> **Exercise**:
Copy out all of the data below, renaming every occurrence of "click coordinates" to "tap coordinates" and leaving the rest unchanged.

> **Material provided**:
-- BEGIN --

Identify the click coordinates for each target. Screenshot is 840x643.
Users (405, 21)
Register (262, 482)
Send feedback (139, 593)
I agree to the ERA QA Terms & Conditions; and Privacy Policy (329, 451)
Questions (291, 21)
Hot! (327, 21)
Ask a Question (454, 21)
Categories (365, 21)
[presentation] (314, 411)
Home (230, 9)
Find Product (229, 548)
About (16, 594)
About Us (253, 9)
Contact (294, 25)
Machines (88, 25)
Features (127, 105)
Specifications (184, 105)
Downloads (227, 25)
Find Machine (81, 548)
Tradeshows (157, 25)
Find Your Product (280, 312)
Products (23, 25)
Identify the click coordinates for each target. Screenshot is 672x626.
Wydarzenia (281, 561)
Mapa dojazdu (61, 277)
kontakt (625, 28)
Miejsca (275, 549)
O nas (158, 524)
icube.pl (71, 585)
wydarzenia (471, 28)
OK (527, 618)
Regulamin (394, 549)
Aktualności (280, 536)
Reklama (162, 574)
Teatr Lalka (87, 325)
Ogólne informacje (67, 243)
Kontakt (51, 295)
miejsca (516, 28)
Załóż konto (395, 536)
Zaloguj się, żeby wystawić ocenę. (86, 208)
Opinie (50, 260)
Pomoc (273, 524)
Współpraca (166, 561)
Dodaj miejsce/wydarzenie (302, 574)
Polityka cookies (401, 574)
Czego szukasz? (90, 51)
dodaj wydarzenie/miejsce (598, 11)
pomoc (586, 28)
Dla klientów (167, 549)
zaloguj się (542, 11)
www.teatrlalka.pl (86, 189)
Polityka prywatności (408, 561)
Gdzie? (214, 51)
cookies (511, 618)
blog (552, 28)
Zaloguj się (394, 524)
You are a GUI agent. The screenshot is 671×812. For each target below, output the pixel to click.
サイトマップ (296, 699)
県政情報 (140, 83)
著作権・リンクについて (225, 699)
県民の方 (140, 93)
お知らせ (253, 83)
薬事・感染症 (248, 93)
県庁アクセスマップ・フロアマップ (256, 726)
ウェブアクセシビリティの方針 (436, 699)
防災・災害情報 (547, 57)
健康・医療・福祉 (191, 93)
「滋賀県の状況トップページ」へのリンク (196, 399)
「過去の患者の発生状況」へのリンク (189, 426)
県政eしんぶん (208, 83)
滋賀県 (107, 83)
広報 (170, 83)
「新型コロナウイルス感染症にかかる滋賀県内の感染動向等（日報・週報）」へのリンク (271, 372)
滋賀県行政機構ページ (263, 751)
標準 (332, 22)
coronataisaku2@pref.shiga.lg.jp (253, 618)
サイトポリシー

-- END --

> **Task output**:
Identify the tap coordinates for each target. Screenshot is 840x643.
Users (405, 21)
Register (262, 482)
Send feedback (139, 593)
I agree to the ERA QA Terms & Conditions; and Privacy Policy (329, 451)
Questions (291, 21)
Hot! (327, 21)
Ask a Question (454, 21)
Categories (365, 21)
[presentation] (314, 411)
Home (230, 9)
Find Product (229, 548)
About (16, 594)
About Us (253, 9)
Contact (294, 25)
Machines (88, 25)
Features (127, 105)
Specifications (184, 105)
Downloads (227, 25)
Find Machine (81, 548)
Tradeshows (157, 25)
Find Your Product (280, 312)
Products (23, 25)
Identify the tap coordinates for each target. Screenshot is 672x626.
Wydarzenia (281, 561)
Mapa dojazdu (61, 277)
kontakt (625, 28)
Miejsca (275, 549)
O nas (158, 524)
icube.pl (71, 585)
wydarzenia (471, 28)
OK (527, 618)
Regulamin (394, 549)
Aktualności (280, 536)
Reklama (162, 574)
Teatr Lalka (87, 325)
Ogólne informacje (67, 243)
Kontakt (51, 295)
miejsca (516, 28)
Załóż konto (395, 536)
Zaloguj się, żeby wystawić ocenę. (86, 208)
Opinie (50, 260)
Pomoc (273, 524)
Współpraca (166, 561)
Dodaj miejsce/wydarzenie (302, 574)
Polityka cookies (401, 574)
Czego szukasz? (90, 51)
dodaj wydarzenie/miejsce (598, 11)
pomoc (586, 28)
Dla klientów (167, 549)
zaloguj się (542, 11)
www.teatrlalka.pl (86, 189)
Polityka prywatności (408, 561)
Gdzie? (214, 51)
cookies (511, 618)
blog (552, 28)
Zaloguj się (394, 524)
You are a GUI agent. The screenshot is 671×812. For each target below, output the pixel to click.
サイトマップ (296, 699)
県政情報 (140, 83)
著作権・リンクについて (225, 699)
県民の方 (140, 93)
お知らせ (253, 83)
薬事・感染症 (248, 93)
県庁アクセスマップ・フロアマップ (256, 726)
ウェブアクセシビリティの方針 (436, 699)
防災・災害情報 (547, 57)
健康・医療・福祉 (191, 93)
「滋賀県の状況トップページ」へのリンク (196, 399)
「過去の患者の発生状況」へのリンク (189, 426)
県政eしんぶん (208, 83)
滋賀県 (107, 83)
広報 (170, 83)
「新型コロナウイルス感染症にかかる滋賀県内の感染動向等（日報・週報）」へのリンク (271, 372)
滋賀県行政機構ページ (263, 751)
標準 (332, 22)
coronataisaku2@pref.shiga.lg.jp (253, 618)
サイトポリシー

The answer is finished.